She lifted her head, her eyes widening. "I left an hour before they recessed. Don't you want to know what's happening?" She gave him a steady, green-eyed gaze, then rubbed her face against him. "Lake didn't kill her, Joe. I swear he didn't. We can't let them convict Rob Lake."

"You have no reason to be so sure. You're not…"

"There's not one shred of hard evidence. I told you this is how it would be-all circumstantial. That Detective Marritt didn't do a solid investigation, and he really isn't making a good case."

She flicked an ear. "But what can you expect? Captain Harper never wanted to hire Marritt. Marritt's nothing but a political appointee. I bet Harper didn't want to put him on this case; I bet the mayor had something to do with that. Marritt's so officious in court."

She saw she wasn't getting through. "Anyway, why are court trials so damnably slow? Every little legal glitch, and a million rules."

"They're slow, and have rules, because they're thorough." He looked irritably past her down the hill. "They're slow because they go by facts and logical procedures, and not by intuition."

She hissed at him and lashed her tail. "You might just try to keep an open mind."

He did not reply.

But at last she relaxed, yawning in his face, putting aside their differences-for the moment. Lying close together, warm upon the breast of the hill, they watched the village begin to waken. A few cottage lights had flicked on, and now, all over the village, as if a hundred alarms had gone off at once, little patches of lights began to blaze out. Above them, the sky grew pale, and soon the lifting wind carried the scent of coffee, then of frying sausages. They heard a child's distant laugh, and a dog barked.

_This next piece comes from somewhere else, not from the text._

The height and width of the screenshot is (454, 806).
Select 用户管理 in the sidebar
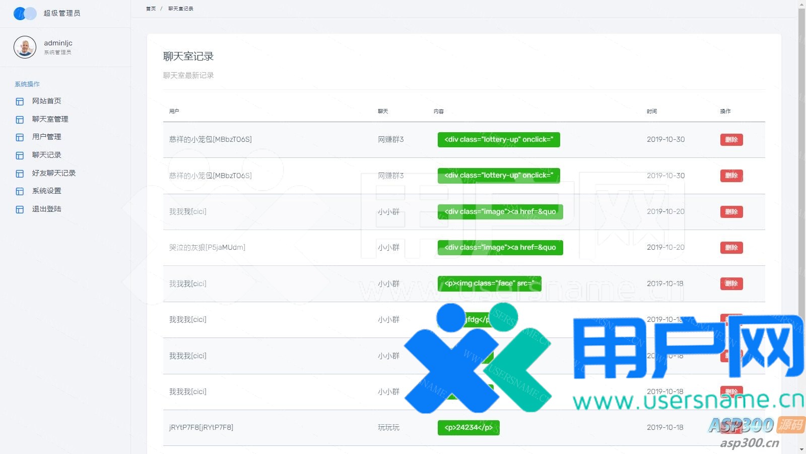[x=46, y=137]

And as dawn lightened the hills, a tangle of dark clouds began to sweep in from the sea, racing toward the north, probably carrying rain. Maybe it would blow on past, drench San Francisco instead of the village. Dulcie said, "Rob will be waking now, his breakfast tray will be shoved in under the bars."

Joe sighed.

"He needs me," she said stubbornly. "He talks to me like he doesn't have another friend in the world." She licked the tip of her tail. "And maybe it's easier for him to talk to a mute animal…" She smiled slyly. "Well, he thinks I'm mute. And why would he lie to a cat? As far as Rob Lake knows, he could tell me anything, and I wouldn't understand, couldn't repeat it."

Joe said nothing. Dulcie had an answer for everything. There was no diverting her. She was into the case of Janet Jeannot's murder with all four paws. Earlier this summer, when they'd searched for clues to Samuel Beckwhite's killer, they couldn't help being involved; their own lives were threatened. They'd both seen Beckwhite struck down, had heard the thud of the wrench against his head, had seen Beckwhite fall. They had seen the assailant clearly. And the killer, somehow, had known they could inform the police. From the moment the man saw them, he knew they could finger him, and if he could have caught them, he would have snuffed them both.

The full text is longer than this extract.